Make Sure She Knows You’re DTF: She wants your peen. If you give her a compliment, focus on how hot she is, how big her boobs are, what her butt looks like, how her legs make you want to dry hump or whatever gets you off. Find her on Facebook, Insta or any social feed and send her a dick pic. Better yet, offer to show her a photo on the train or during a chat, and flash your favourite photo!
Remember, headphones are just accessories to women. They don’t listen to good music, like ever, so who gives a $h!t about interrupting them? They’ll be thankful when you do.

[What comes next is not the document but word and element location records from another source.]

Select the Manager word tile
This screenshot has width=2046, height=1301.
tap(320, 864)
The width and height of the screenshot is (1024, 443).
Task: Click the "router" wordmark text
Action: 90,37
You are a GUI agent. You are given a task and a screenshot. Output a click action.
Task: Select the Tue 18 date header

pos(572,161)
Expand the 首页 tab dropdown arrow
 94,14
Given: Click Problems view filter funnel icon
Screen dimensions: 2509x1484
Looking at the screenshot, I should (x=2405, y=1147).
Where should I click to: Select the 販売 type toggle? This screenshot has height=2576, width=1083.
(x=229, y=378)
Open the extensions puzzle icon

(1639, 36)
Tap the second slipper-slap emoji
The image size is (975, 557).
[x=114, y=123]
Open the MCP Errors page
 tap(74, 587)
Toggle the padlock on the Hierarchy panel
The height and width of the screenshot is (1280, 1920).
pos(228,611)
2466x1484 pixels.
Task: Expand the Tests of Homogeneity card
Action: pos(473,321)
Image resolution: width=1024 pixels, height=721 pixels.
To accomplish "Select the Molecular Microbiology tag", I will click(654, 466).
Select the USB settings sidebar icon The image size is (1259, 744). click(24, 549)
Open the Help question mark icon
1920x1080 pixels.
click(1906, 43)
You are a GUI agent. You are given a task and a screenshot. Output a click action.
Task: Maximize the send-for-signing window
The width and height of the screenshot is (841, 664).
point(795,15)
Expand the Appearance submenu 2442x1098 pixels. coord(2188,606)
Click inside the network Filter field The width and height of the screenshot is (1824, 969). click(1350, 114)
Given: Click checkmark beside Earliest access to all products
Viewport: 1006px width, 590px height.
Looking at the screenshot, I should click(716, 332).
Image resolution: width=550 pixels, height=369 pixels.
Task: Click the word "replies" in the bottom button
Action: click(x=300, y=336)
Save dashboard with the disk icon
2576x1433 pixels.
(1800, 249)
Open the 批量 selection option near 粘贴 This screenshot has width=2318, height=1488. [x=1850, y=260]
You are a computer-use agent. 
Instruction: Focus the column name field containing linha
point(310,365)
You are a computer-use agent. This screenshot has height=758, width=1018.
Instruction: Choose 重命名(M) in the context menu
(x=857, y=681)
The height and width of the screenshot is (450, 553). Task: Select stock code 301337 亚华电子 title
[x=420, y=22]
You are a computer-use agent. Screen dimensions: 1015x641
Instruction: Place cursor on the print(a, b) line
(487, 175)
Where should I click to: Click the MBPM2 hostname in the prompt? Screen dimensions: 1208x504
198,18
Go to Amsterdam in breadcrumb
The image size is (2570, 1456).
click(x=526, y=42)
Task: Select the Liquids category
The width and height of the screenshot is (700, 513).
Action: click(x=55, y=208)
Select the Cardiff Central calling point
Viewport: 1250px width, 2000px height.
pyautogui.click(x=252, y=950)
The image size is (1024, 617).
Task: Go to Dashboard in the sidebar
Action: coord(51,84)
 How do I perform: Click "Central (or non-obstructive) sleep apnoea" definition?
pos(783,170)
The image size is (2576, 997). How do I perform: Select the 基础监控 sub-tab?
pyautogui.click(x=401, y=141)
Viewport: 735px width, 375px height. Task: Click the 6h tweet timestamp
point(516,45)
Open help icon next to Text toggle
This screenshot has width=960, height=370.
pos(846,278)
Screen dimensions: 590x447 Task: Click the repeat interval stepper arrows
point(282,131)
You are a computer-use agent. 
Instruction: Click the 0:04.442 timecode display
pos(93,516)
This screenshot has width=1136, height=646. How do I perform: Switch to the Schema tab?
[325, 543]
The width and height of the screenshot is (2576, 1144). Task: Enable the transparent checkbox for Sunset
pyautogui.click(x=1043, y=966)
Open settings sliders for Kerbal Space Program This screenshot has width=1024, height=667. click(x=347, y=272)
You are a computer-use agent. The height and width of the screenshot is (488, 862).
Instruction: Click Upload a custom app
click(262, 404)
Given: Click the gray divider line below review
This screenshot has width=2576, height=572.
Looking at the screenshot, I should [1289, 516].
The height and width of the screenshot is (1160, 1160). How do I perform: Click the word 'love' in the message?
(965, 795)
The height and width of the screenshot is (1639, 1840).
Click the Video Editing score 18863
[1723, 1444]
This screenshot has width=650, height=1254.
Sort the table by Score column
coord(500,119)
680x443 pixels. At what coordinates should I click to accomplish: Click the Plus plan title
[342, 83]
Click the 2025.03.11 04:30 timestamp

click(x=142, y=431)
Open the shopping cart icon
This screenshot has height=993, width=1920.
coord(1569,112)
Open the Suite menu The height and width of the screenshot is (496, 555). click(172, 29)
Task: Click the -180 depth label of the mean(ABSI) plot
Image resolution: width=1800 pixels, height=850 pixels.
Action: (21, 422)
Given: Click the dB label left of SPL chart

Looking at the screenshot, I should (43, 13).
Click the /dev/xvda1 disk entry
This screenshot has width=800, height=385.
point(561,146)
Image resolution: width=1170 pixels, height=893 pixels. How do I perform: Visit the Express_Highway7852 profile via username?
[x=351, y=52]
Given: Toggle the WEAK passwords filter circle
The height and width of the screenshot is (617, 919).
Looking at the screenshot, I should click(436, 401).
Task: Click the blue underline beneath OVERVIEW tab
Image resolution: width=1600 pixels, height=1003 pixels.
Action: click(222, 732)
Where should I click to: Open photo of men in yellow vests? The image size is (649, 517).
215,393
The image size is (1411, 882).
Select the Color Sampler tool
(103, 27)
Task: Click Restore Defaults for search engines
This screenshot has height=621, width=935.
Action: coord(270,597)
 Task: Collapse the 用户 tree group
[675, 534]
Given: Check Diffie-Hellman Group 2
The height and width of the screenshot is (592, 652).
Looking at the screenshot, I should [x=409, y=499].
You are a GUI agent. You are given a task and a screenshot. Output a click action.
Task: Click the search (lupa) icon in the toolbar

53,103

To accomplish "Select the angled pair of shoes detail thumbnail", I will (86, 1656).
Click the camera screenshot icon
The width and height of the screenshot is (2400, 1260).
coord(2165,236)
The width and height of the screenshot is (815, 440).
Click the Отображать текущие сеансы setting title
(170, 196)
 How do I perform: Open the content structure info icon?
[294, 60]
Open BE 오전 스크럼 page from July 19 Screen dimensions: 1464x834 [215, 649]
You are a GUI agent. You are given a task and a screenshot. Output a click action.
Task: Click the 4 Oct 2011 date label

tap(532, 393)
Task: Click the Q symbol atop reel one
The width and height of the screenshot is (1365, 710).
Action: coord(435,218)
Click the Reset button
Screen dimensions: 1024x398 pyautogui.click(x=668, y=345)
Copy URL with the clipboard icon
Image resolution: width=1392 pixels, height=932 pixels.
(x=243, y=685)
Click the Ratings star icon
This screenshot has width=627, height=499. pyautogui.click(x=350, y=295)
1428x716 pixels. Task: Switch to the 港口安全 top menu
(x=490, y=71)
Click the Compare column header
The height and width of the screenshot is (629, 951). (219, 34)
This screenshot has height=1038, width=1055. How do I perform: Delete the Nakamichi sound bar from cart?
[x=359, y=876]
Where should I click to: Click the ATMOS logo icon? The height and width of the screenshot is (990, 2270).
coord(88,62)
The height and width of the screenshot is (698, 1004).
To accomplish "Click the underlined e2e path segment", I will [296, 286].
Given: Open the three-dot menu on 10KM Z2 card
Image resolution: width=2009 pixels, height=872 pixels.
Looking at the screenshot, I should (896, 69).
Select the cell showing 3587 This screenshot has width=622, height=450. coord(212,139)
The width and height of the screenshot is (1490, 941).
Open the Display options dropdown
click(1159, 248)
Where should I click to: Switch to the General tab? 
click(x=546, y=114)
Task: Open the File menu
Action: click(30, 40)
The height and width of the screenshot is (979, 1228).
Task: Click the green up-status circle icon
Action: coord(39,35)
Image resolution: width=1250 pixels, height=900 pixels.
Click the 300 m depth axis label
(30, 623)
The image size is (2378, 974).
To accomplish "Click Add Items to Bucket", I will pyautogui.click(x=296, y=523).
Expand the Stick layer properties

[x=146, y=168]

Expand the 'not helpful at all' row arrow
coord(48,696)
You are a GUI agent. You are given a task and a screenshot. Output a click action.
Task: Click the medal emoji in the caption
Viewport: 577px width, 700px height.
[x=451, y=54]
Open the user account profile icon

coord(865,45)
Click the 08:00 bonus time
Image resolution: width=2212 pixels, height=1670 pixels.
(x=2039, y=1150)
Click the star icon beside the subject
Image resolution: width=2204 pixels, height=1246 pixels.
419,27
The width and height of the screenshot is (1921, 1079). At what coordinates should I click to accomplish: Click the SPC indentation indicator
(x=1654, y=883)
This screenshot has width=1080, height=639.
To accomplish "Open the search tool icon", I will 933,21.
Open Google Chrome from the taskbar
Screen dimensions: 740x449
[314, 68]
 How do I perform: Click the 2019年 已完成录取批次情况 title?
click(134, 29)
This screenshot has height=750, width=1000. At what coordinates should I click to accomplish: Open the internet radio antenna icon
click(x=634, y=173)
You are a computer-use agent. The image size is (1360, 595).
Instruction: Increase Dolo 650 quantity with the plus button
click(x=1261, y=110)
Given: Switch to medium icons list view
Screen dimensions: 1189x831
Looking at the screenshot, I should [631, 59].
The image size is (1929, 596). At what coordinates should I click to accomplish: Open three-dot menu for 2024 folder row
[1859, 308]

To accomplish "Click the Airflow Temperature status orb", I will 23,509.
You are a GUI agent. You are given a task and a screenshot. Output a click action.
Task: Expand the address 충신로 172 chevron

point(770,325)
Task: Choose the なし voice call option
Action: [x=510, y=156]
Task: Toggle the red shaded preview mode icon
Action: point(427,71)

From the author: This post is intended as snarky satire. Sadly, every single word of it has happened to somebody you know. Somebody you love. Your sisters, your mothers, your daughters, your cousins and your friends — women are constantly objectified, harassed, watched, stalked, criticised, monitored and more, all in public AND private spaces. There are men out there who would take this post seriously, despite the rancour and tone — they look at women like commodities, like objects and sex toys. They feel entitled to our spaces. They feel entitled to speak for us. They feel entitled to our discomfort. They feel entitled to our bodies. They feel entitled to our fear…because it will always come second to what they want.
What can we do?
Stick together. Call it out. Say something. Tell someone. You’re not alone.
Note: The words women, woman, girls and girl refer to female passing, gender fluid and trans individuals.